See also:
Okura Museum, c. 1920
Okura & Co., 1921
“We know that [Ian] Fleming had decided to write a Bond novel set in Japan after his first visit [in 1962] but Fleming was also planning the book when Japan was very much in the forefront of the West’s mind not least as she was about to host the Tokyo Olympic Games.
“… By the time Fleming flew into Haneda he was now a globally recognized celebrity and was whisked through immigration and customs. In a biography it says he played the part: puffing on his Moreland cigarettes, carrying a shooting stick and wearing his signature light-weight blue suit and polka-dot bow tie.
“Unlike his first visit Fleming was able to stay in a Western-style hotel, the brand new Hotel Okura: a first-class hotel with western rooms and beds; the hotel boasted in their advertising of having 550 rooms with TV and radio, a Japanese spa and a Turkish bath.
“The hotel had opened a few months before Fleming arrived, anticipating that the economic boom was unstoppable and that significant business would come from the Tokyo Olympics. Its competition for the top spot was the regal Imperial Hotel that had ruled unchallenged for decades. This was about to change.
“With a burst of inspiration, Kishichiro Okura, the hotel’s owner, brought together an imaginative group of individuals in the late 1950s with a brief to combine both Western modern and traditional Japanese elements in the design. That group included the architects Yoshiro Taniguchi and Hideo Kosaka, the artist Shiko Munakata and the potter Kenichi Tomimoto. Together they moulded a unique design – that used the indigenous colours, textures, and materials of Japan within a Modernistic flourish – into a masterpiece that could never be reproduced again.”
– Fleming, Bond, and Connery in Japan: The Japan Story of “You Only Live Twice”, by Graham M. Thomas, 2016
“My respect for Japanese etiquette is not everything it should be. On my first trip to Tokyo, in August, I forgot to pack business cards. On the other hand, I did take the precaution of booking myself into the legendary Hotel Okura, so I did not entirely lose face.

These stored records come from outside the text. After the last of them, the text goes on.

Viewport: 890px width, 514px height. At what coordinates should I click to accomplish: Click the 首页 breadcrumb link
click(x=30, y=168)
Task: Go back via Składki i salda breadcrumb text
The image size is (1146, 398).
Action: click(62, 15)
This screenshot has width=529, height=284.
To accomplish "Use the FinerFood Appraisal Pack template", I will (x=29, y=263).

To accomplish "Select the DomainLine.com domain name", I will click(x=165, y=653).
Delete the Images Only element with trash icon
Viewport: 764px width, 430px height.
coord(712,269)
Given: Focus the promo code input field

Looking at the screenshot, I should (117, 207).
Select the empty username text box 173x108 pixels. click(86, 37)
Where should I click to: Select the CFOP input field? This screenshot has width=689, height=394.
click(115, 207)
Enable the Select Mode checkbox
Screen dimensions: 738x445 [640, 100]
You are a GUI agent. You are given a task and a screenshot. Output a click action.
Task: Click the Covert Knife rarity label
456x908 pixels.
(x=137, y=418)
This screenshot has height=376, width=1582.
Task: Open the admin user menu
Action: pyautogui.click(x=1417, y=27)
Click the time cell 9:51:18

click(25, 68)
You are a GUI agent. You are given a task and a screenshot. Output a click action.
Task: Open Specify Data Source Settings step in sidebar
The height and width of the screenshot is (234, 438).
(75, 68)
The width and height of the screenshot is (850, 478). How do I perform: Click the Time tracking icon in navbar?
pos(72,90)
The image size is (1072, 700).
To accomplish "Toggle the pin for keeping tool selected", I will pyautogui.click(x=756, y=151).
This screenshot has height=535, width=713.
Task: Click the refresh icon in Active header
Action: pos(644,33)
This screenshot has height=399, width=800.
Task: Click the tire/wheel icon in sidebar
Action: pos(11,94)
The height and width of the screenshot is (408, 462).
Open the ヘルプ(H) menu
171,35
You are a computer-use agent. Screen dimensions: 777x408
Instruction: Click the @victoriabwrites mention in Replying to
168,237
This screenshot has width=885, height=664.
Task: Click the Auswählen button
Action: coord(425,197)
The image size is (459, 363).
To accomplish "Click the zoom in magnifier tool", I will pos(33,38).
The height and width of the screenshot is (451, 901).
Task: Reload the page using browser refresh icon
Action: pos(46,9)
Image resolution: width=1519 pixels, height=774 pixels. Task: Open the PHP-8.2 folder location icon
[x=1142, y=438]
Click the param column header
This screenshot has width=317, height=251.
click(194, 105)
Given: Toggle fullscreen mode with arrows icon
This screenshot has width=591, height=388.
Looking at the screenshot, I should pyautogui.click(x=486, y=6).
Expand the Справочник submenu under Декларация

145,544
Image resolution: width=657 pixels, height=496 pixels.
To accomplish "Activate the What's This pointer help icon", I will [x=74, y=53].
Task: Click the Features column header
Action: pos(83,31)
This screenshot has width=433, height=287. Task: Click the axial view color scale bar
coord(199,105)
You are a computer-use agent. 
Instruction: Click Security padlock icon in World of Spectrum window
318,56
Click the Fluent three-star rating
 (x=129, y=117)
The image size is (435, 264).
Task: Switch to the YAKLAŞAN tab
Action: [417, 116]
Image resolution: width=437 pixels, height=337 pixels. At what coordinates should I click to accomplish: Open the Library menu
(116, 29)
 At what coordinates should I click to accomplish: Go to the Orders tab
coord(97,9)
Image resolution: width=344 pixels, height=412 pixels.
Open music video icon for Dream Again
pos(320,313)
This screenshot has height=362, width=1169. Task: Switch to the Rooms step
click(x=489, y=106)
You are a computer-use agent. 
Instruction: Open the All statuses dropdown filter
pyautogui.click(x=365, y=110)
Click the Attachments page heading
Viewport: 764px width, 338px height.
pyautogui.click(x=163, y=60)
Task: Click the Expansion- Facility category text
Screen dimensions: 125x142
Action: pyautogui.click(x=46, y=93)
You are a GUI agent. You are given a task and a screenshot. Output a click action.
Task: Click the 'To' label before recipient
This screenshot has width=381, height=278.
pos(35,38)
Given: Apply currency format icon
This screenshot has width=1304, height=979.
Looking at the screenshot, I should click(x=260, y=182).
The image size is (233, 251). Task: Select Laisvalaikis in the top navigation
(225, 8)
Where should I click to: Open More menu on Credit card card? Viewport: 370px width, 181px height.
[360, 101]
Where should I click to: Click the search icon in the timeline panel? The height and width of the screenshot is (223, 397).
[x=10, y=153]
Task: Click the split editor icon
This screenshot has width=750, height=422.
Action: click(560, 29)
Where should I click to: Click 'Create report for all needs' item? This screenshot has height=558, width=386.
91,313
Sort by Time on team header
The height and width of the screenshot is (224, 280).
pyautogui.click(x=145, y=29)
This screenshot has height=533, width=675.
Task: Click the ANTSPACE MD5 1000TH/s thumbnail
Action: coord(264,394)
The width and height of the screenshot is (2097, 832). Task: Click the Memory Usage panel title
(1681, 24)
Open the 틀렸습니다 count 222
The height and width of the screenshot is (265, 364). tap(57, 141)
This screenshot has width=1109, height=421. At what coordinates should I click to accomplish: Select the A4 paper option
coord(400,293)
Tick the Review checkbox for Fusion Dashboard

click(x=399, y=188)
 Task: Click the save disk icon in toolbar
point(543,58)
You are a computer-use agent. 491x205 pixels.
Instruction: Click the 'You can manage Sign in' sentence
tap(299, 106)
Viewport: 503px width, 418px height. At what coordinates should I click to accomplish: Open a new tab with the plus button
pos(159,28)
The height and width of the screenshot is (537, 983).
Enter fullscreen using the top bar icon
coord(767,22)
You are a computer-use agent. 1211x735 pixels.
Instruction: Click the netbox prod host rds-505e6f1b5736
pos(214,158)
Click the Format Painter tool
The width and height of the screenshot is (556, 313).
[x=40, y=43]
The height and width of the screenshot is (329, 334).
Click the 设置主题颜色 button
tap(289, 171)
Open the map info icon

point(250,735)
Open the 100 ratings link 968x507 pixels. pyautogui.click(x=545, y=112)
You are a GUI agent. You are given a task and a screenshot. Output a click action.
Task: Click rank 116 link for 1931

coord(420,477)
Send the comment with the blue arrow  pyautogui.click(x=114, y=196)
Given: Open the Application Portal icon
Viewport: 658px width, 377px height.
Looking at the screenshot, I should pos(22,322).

“The Okura gives the face of those who stay there an instant lift. The hotel is in the Toranomon district, just across the street from the United States embassy, and a privileged ambassadorial aura rubs off on the Okura and its guests. A room here is a calling card, a credential that identifies the lodger as a Somebody, or at least as somebody willing to go along with the way the Japanese expect visiting Somebodies to behave.
“There may be better hotels in Tokyo. Fancier, more expensive, and more modern hotels are numerous throughout the city. Let them all try harder. There is only Okura.”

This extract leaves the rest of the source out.